PHI 210 – Critical Thinking
In the discussion about the pros and cons of law enforcement personnel using body cameras, I am very much in favor of the use of these cameras. While the use of Police body cameras gained popularity when President Obama promised to fund for these cameras in response to the apparent rise of unarmed black men shot by law enforcement their benefits have proven to be beneficial for police, suspects, and victims. Body cameras have helped to create transparency and elevate accountability for all parties. The cameras have also been helpful in proving or disproving wrongdoing by law enforcement personnel. The footage from the body cameras have also been useful in providing evidence in questionable circumstances and have been used in police training exercises. Strong public support for the use of body cameras has been another benefit. I agree with all of these points and many others not discussed in the article. For more information, please refer to the article at ProCon.org or https://www.procon.org/headline.php?headlineID=005399
The Opposition of Police Body Cameras
As with just about any topic that reaches the public, for every positive view on police body cameras, there are also opposing viewpoints. The three opposing views that deserve further investigation are listed below, and the “believing” questions will be discussed after the presentation of each view.
Police body cameras decrease the safety of police officers and negatively affect their physical and mental health
Studies done in the European Journal of Criminology found that assaults on police officers were 14% higher when body cameras were in use because of some people, especially those that were intoxicated or under the influence of substances or with mental health issues, react negatively and even violently when filmed by law enforcement. Additionally, it was suggested that the body cameras could affect police officers psychologically because of the strain of being under constant surveillance.
I feel that this is an impressive view and was helpful as I read more of the explanations provided. If I were supportive of this view, I would notice the increased percentage of assaults on law enforcement and the facts about the equipment malfunctioning and possibly injuring the officers. I believe that people that are behaving badly could become angry if their actions were being filmed by an officer because of the proof of their behavior the cameras provide. I am married to a retired law enforcement officer, and he was able to share that there is a little bit of extra stress with the body cameras in remembering to turn them off before using the restroom and other such personal activities so that I can see the added stress component of this argument.
Police body cameras invade the privacy of citizens, expose victims and witnesses of crimes, and damage the police-public relationships.
It is noted in this opposing view that recording interactions between police and civilians can lead to medical conditions becoming public or witness and victims being exposed if the footage is made public. It is also believed that people seem much more hesitant to speak openly with law enforcement while being filmed or even if the camera has been turned off.
I do not feel that this view is as strongly supported as the first view. I think that this stance leads more to speculation than facts. I did find interest in the comment about witnesses or victims being exposed if the footage was made public.
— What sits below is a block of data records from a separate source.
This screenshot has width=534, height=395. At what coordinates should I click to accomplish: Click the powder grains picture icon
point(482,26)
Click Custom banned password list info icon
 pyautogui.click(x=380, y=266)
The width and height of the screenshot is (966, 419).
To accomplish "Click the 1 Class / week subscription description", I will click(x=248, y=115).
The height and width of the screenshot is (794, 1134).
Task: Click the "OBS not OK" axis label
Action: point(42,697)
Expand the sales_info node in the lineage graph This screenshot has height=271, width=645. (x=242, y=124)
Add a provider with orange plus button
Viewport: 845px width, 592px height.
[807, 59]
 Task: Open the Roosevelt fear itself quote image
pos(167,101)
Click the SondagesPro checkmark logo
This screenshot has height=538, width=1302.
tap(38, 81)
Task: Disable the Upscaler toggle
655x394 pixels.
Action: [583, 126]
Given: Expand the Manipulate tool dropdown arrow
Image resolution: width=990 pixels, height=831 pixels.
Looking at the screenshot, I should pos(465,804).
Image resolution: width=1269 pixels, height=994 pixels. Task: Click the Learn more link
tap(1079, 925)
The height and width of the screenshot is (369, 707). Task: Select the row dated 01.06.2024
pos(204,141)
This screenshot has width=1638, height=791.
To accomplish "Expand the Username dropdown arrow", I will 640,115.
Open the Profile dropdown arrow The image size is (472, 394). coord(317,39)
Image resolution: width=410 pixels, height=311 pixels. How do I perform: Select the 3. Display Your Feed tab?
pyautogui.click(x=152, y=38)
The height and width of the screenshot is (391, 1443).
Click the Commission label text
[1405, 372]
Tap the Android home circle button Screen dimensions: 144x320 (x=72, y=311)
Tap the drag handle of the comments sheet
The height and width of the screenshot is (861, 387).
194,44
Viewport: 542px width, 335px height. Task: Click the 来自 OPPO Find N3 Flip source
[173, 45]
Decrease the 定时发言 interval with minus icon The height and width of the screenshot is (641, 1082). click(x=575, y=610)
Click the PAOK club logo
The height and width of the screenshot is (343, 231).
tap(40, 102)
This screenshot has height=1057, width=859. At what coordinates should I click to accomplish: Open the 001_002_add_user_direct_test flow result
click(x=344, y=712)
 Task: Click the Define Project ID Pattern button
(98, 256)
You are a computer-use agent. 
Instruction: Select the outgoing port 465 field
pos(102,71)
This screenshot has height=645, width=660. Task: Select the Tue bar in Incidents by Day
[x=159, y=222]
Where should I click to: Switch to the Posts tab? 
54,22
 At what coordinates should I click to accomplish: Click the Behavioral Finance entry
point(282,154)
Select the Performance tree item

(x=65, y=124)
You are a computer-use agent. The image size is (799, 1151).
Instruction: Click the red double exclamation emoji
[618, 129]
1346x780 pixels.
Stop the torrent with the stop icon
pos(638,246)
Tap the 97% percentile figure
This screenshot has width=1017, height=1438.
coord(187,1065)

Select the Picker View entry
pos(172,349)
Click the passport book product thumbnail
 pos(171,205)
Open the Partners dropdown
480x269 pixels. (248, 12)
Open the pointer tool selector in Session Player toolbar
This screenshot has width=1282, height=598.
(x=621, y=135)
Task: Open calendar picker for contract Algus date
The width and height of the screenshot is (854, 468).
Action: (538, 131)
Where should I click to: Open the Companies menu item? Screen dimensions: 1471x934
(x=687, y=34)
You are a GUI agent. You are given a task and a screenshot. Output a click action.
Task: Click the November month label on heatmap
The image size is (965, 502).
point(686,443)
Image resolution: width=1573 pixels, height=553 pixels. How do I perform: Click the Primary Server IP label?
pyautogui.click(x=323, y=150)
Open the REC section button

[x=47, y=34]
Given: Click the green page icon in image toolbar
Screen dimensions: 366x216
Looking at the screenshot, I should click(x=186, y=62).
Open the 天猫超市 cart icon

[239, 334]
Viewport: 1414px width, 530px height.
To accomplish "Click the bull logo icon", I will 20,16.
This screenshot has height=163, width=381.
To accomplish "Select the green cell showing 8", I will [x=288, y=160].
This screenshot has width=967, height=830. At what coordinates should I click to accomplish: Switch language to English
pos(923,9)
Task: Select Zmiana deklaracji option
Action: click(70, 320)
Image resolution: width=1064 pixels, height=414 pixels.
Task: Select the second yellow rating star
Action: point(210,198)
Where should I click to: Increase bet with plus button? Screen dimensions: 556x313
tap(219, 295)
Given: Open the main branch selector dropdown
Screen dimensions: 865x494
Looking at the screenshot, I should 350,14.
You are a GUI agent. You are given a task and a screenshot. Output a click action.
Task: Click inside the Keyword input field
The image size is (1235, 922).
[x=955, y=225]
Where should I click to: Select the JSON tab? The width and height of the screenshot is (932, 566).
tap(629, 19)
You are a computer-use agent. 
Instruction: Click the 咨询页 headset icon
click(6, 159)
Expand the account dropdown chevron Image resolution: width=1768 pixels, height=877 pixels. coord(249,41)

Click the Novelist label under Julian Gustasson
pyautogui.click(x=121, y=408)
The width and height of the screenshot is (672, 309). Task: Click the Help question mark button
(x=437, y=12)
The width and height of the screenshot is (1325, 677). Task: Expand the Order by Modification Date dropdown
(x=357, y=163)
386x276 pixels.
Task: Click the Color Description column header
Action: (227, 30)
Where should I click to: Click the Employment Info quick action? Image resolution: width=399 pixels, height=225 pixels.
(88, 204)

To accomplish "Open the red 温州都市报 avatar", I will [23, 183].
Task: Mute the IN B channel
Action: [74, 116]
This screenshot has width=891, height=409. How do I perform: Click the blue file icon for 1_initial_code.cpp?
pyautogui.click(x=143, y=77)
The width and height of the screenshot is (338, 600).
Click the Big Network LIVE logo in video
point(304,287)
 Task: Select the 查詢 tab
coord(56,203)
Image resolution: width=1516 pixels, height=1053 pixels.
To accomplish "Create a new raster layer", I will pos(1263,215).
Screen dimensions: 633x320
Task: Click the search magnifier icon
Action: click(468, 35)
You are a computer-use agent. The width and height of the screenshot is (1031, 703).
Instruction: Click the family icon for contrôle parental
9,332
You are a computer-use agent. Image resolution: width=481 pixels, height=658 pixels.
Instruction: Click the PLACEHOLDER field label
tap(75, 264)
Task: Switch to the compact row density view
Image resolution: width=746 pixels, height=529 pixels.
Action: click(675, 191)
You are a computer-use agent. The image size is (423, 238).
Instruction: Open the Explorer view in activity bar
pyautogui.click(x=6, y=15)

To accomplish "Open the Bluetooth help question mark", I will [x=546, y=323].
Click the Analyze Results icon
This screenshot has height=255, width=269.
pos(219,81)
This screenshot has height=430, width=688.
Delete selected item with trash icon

This point had me do some research to see how much of the camera footage is made public, the bulk of my research came from the Reporters Committee website: https://www.rcfp.org/resources/bodycams/. While there are many bills introduced to make the footage public, there does not seem to be much progress in this area. Only Alabama had a court case decide the rules regarding public access to the footage. My belief on this matter is that should the footage eventually be made public that victims and witnesses identities would be protected. In the event the footage becomes available to the public this would be a legitimate concern to protect witnesses and victims.
Police body cameras are too expensive and are unreliable.
This viewpoint cited the cost in numerous locations throughout the United States for equipping officers with body cameras and all of the additional costs that most may not have considered, such as training, data storage facilities, extra staff to manage the data and maintenance costs. The numbers provided were substantial and bore earnest consideration. Interestingly worth mentioning was that a sheriff’s office in Virginia has stopped using the body cameras do to technical issues with the camera and difficulty integrating with the IT systems in the station. I found this view helpful and thought-provoking giving me a host of other ideas to consider. The main point that I would notice if this were a view I believed is the sheer expense of the equipment. Comprehensive research would be a requirement for stations and areas wishing to invest in body cameras for the officers.
In conclusion, with further investigation into the opposing views for law enforcement use of body cameras, I feel that while I learned the areas of concern little change to my overall viewpoint on the issue has changed. I still support the use of law enforcement body cameras completely, but now I am even more interested in finding out how to keep the footage from being made available to the general public because of the necessity to protect the victims and witnesses. In addition to witness and victim protection, the footage should not be released to the general public to protect the officers, should that footage fall into the wrong hands an angry spectator could take it upon himself to dole out punishment to an officer. I feel the body camera add more safety and accountability to all of the parties involved in a situation that requires law enforcement, but I feel a gained deeper insight by exploring the opposing views.